■ GIVEN TEXT ■

The Pine View Public School in Osprey has 74 acres dedicated to serving the gifted. Students qualify for this school as part of Florida’s “exceptional education and student services” (ESE), provided to help gifted children with special needs “progress in public school and prepare for life after school.”
Only 2.2% of students in the world score a 130 or higher on the Wechsler Intelligence Scale for Children, or 830 on the Stanford-Binet — each the standard minimum score to qualify for attendance in Pine View’s gifted program.
In Sarasota County, 5.2% of students meet this standard, or more than twice what is statistically expected.
Other relevant statistics:
• There are 42,030 students in Sarasota County. That would translate to 924 statistically gifted students in Sarasota. Pine View enrollment is 2,150.
• Sarasota County’s population is 4.7% black. Pine View’s black enrollment is 25 students, or 1% of its student body.
• The county is 7.9% Hispanic. Pine View has 89 Hispanic students, or 4% of the student body.
• Asians make up 1.2% of the county’s population. Pine View has 111 Asians, or 10 times the statistical average.
• Pine View has 8.6 % eligible for free and/or reduced lunch. This is four times below the county average of 32.8%.
With exceptional talent, high achievement and potential to excel, the Pine View student has a greater chance to be afflicted with specific social and educational ills that naturally emerge as a counter balance to their extraordinary talents. The ESE paradox is that the slow learner and the gifted learner place too much emphasis on being smart, which is a cause for their disabilities.
Common concerns with the gifted include: heightened emotional, physical and psychological sensitivity; misaligned development between motor skills and their conceptual abilities; relationship issues; apprehension; perfectionism; frustration; self-esteem issues; anxiety; and depression. They use negative, obnoxious or creative ways to show their intelligence and make problems. Gifted learning disabilities include: central, auditory, sensory- and visual-processing disorders; spatial disorientation; dyslexia; and attention deficits.

■ EXPLORE THE MATERIAL ■
a – In the Pine View passage, change the part that opens with the words containing "Only 2.2% of" and closes with "its student body.", replacing "Wechsler Intelligence Scale for Children" with "WISC".
b – For each statement, say yes or no to whether it agrees with the Pine View passage, and quote the words that decide it: (i) Pine View's enrollment is 2,150. (ii) Pine View has 89 Asian students. (iii) In Sarasota County, 2.2% of students meet the qualifying standard.
The listing is not needed for anything here.

■ DATA RECORDS ■
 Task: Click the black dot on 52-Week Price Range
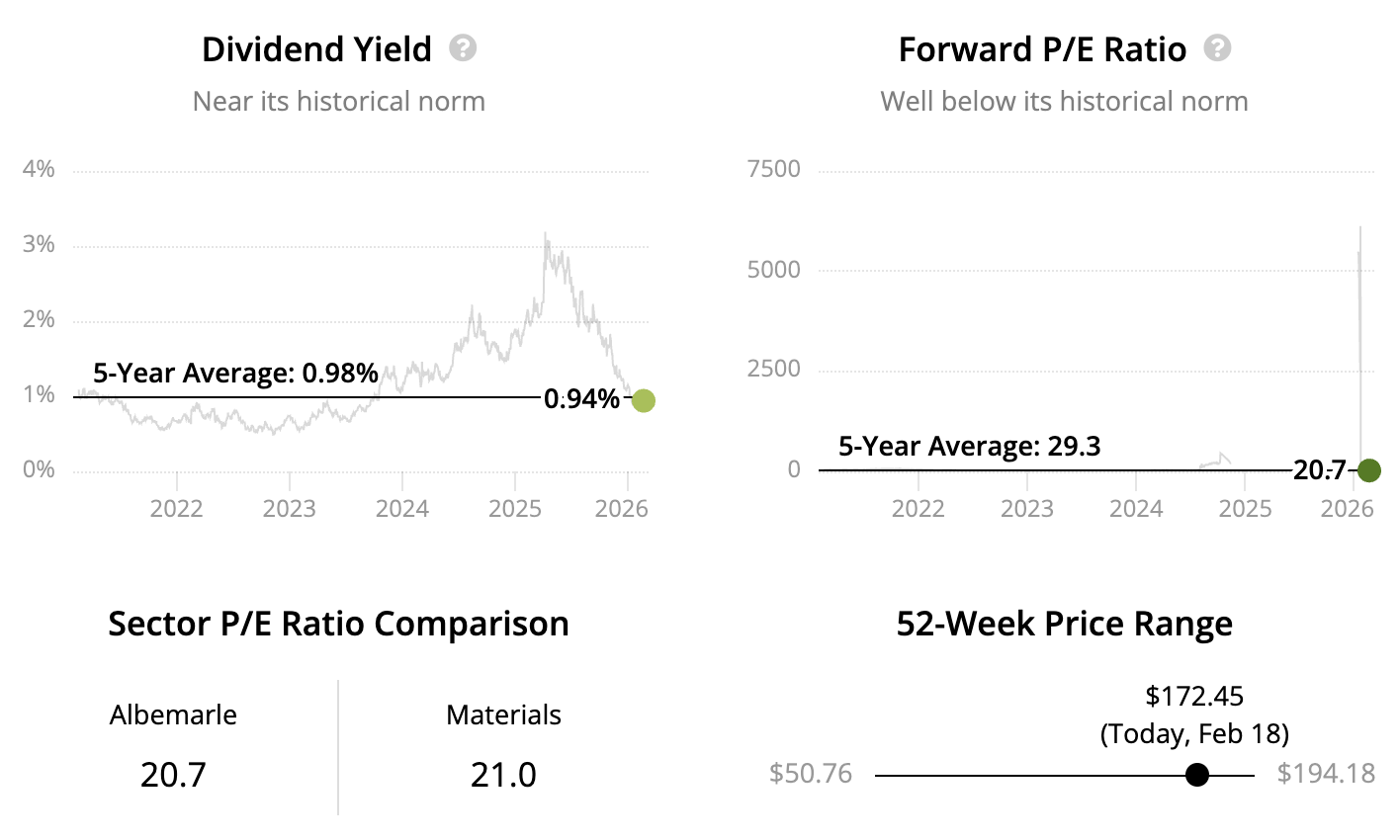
...
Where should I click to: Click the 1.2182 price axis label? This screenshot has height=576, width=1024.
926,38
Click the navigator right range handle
---
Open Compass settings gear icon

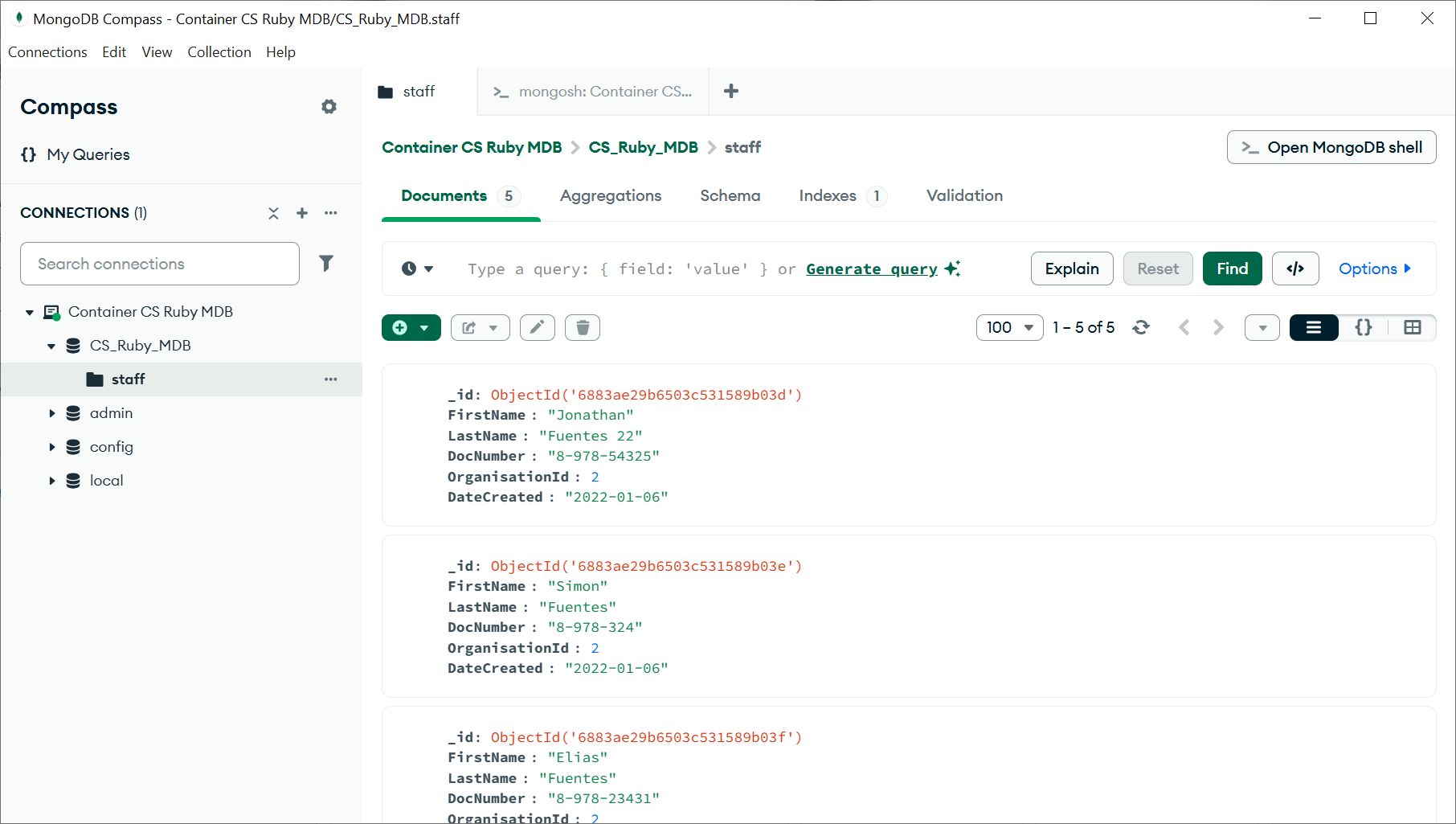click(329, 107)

■ ANSWERS TO THE EXERCISES ■
a –
Only 2.2% of students in the world score a 130 or higher on the WISC, or 830 on the Stanford-Binet — each the standard minimum score to qualify for attendance in Pine View’s gifted program.
In Sarasota County, 5.2% of students meet this standard, or more than twice what is statistically expected.
Other relevant statistics:
• There are 42,030 students in Sarasota County. That would translate to 924 statistically gifted students in Sarasota. Pine View enrollment is 2,150.
• Sarasota County’s population is 4.7% black. Pine View’s black enrollment is 25 students, or 1% of its student body.

b –
(i) Yes: "Pine View enrollment is 2,150."
(ii) No: "Pine View has 111 Asians"
(iii) No: "In Sarasota County, 5.2% of students meet this standard"